TEXTE SOURCE:
|---|

Alors que Fortuna reste consignée sur son astéroïde pendant la majeure partie du jeu, elle obtient très tôt la permission de recevoir des visiteurs, qui se présentent à sa fenêtre sur un manche à balai, un tapis volant ou autre pour discuter d’anciens griefs, de liaisons amoureuses et de diverses manigances occultes, ainsi que de futilités essentielles telles que les vertus de la pizza. La plupart de ces conversations se terminent par une lecture de cartes, au cours de laquelle vous tirez un ou plusieurs de vos Arcanes Majeurs pour répondre aux questions posées par votre invité, en choisissant parmi une poignée de réponses par carte.
Le choix par les cartes
La question fondamentale que soulève The Cosmic Wheel Sisterhood concerne la nature même des choix proposés dans les jeux vidéo. Cette réflexion pousse à se demander si ces choix sont simplement des éléments ludiques et fantaisistes qui confèrent au joueur une sensation d’agir et d’urgence, ou s’ils ont un potentiel plus sombre, permettant au joueur de transgresser les limites morales et éthiques en imposant sa volonté à des personnages qui ne peuvent pas se défendre. Le jeu nous invite à considérer la seconde option comme le moteur de son intrigue. En incarnant Fortuna, les raisons de cet exil deviennent le pivot central de l’histoire. Les joueurs sont confrontés à des choix moraux complexes et à des conséquences potentiellement troublantes.
Dans cet opus de Deconstructeam, la question de l’impact des choix du joueur sur les personnages qu’ils dirigent est au cœur de l’expérience. L’œuvre pousse à se demander si, lorsque les personnages du jeu se soumettent aux choix du joueur, ils conservent réellement leur libre arbitre. Le jeu soulève également la question de la légitimité des conseils donnés aux personnages, car cela signifie influencer leur destin et les diriger sur des chemins qu’ils n’auraient peut-être pas empruntés autrement. Cette exploration de la relation entre le joueur et les personnages virtuels offre une perspective fascinante sur les jeux vidéo en tant que médium interactif.
Au cœur du gameplay de The Cosmic Wheel Sisterhood se trouve un jeu de cartes de tarot à construire, appelé un Oracle. Le joueur a accès aux énergies du feu, de l’eau, de la terre et de l’air, qu’il va devoir gérer pour créer des cartes basées sur une variété d’émotions. Ces cartes émotionnelles sont utilisées pour offrir des réponses aux dilemmes et problèmes rencontrés par les amis de Fortuna. Par exemple, l’une des amies de Fortuna, une sorcière à quatre bras, redoute de révéler sa véritable identité à son amant humain, et les cartes de tarot de Fortuna peuvent l’aider à élaborer un plan d’action approprié, ou non. À mesure que vous créez davantage de cartes à partir de l’énergie accumulée, vous débloquez des options de conseil plus variées qui influencent les différents chemins narratifs que prennent les amis de Fortuna, démontrant ainsi une brillante intégration des mécaniques de jeu dans l’intrigue.

|---|

(Relevés des positions cibles)
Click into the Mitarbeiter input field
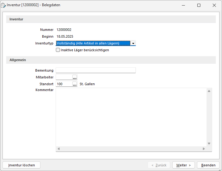Viewport: 222px width, 171px height. (x=64, y=77)
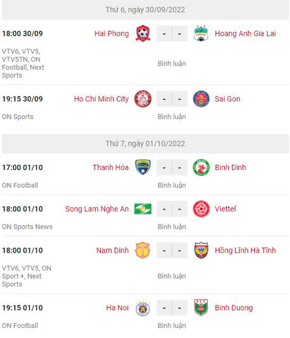Screen dimensions: 290x338
Task: Click the Ho Chi Minh City badge
Action: [143, 99]
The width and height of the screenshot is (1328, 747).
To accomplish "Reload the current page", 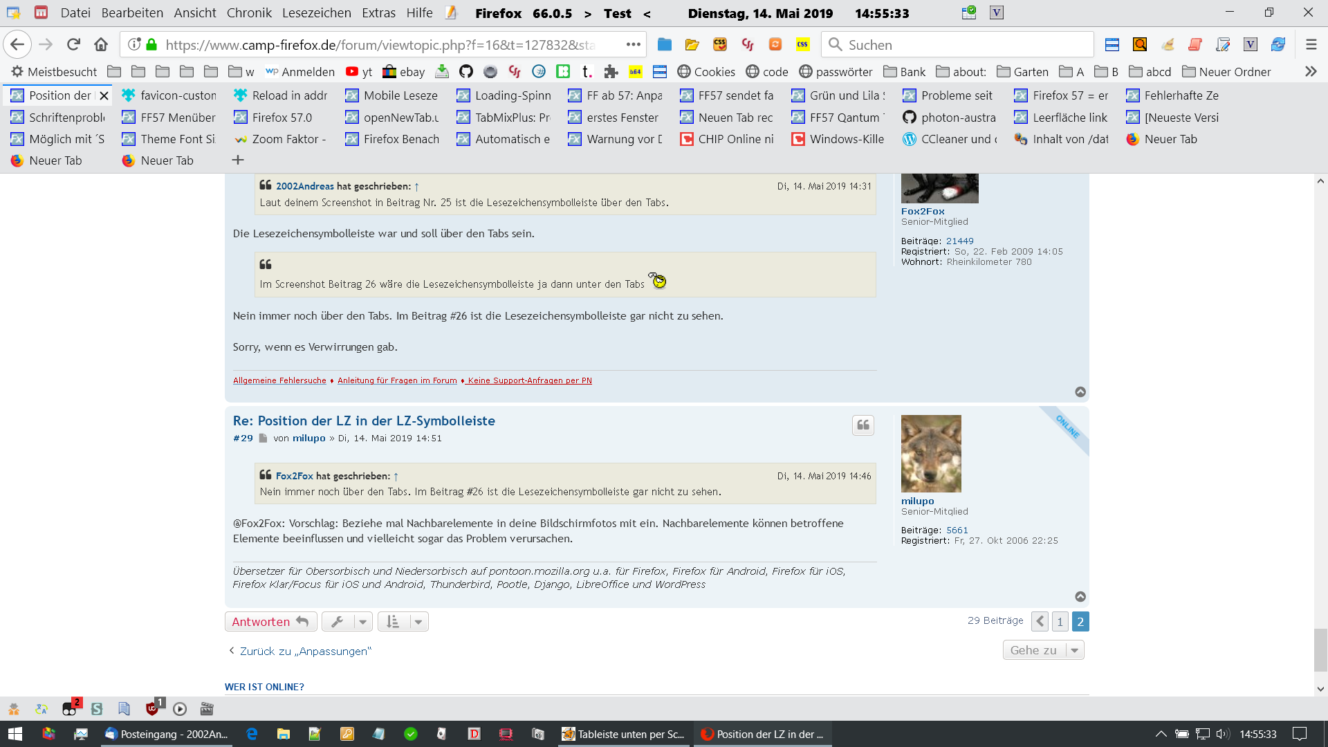I will [73, 45].
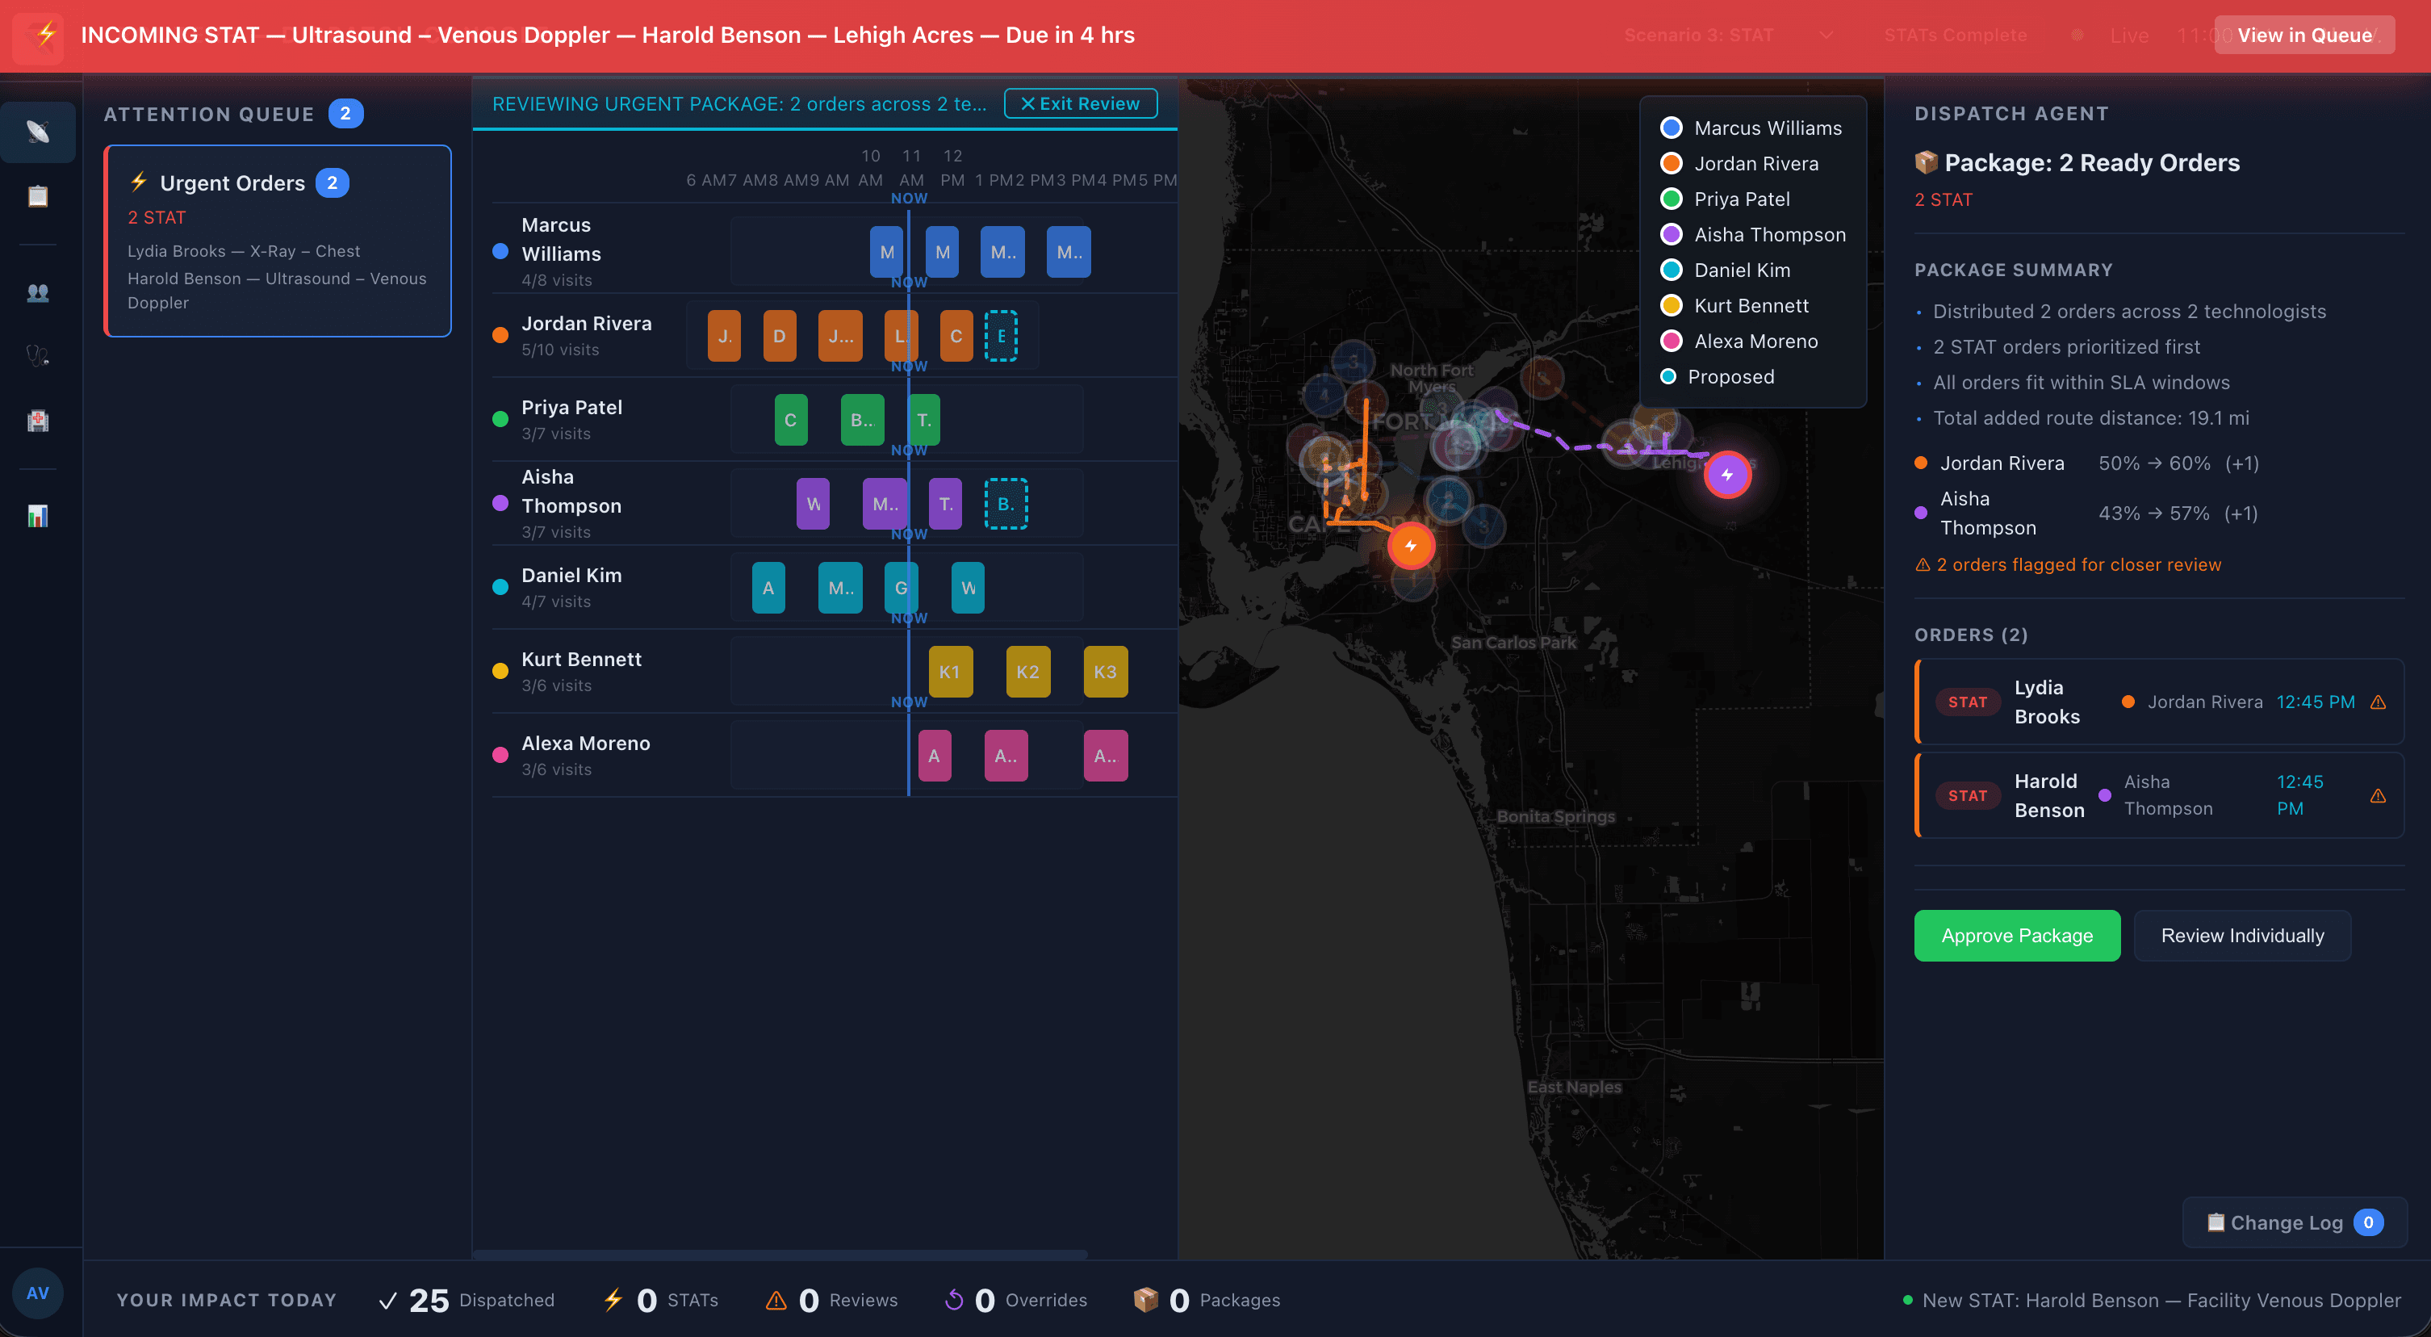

|---|

CONSIGNE:
Poursuivez le texte sur The Cosmic Wheel Sisterhood en enchaînant directement après sa dernière phrase.

RÉPONSE FINALE:
The Cosmic Wheel Sisterhood parvient à rendre les choix du joueur véritablement significatifs. Le jeu suggère à plusieurs reprises que les décisions prises par Fortuna dans les conversations auront un impact « dramatique » sur son destin, et cette caractéristique se révèle rapidement au cours du jeu, mais aussi de façon bien plus cruelle en fin de partie. Par exemple, il est possible de mentir à une figure d’autorité chargée de vérifier la sentence de Fortuna, mais contrairement à de nombreux autres jeux où l’option « mensonge » est souvent la solution la plus simple, ici, le mensonge est immédiatement détecté, de la même manière qu’il le serait dans une conversation réelle avec un membre d’une commission de libération conditionnelle. Cette attention au réalisme et à la cohérence narrative renforce l’engagement du joueur et le rend responsable de ses choix, tout en enrichissant l’expérience de jeu en la rendant plus immersive et engageante.
Dans un autre cas poignant, le jeu confronte les joueurs à une décision déchirante. Fortuna a la possibilité de détruire son propre groupe de sorcières, mais ce choix est présenté avant que les joueurs aient eu l’occasion de rencontrer les autres membres du groupe. À ce stade, le groupe de sorcières apparaît comme une entité vague et impersonnelle, remplie d’ennemis sans visage dans l’esprit du joueur. Cependant, c’est seulement après avoir pris cette décision que le jeu révèle aux joueurs certains des anciens amis de Fortuna à travers un flashback de camping. Cette révélation intervient à un moment où la culpabilité et les regrets sont déjà bien enracinés chez le joueur. Les conversations avec ces amis, avant les événements sur l’astéroïde et le coven, sont à la fois divertissantes et authentiques, et les informations qu’ils fournissent deviennent soudainement pertinentes pour les défis à venir.
Une narration dans l’économie de mots
L’écriture de The Cosmic Wheel Sisterhood est un véritable trésor tout au long de l’aventure. Chaque texte insuffle instantanément la vie à des personnages que le joueur vient tout juste de rencontrer après seulement quelques minutes de jeu. Chaque phrase est imprégnée de caractère et d’intention, et chaque conversation devient une interaction mémorable dont les ramifications peuvent profondément influencer la vie des habitants de cet univers cosmique.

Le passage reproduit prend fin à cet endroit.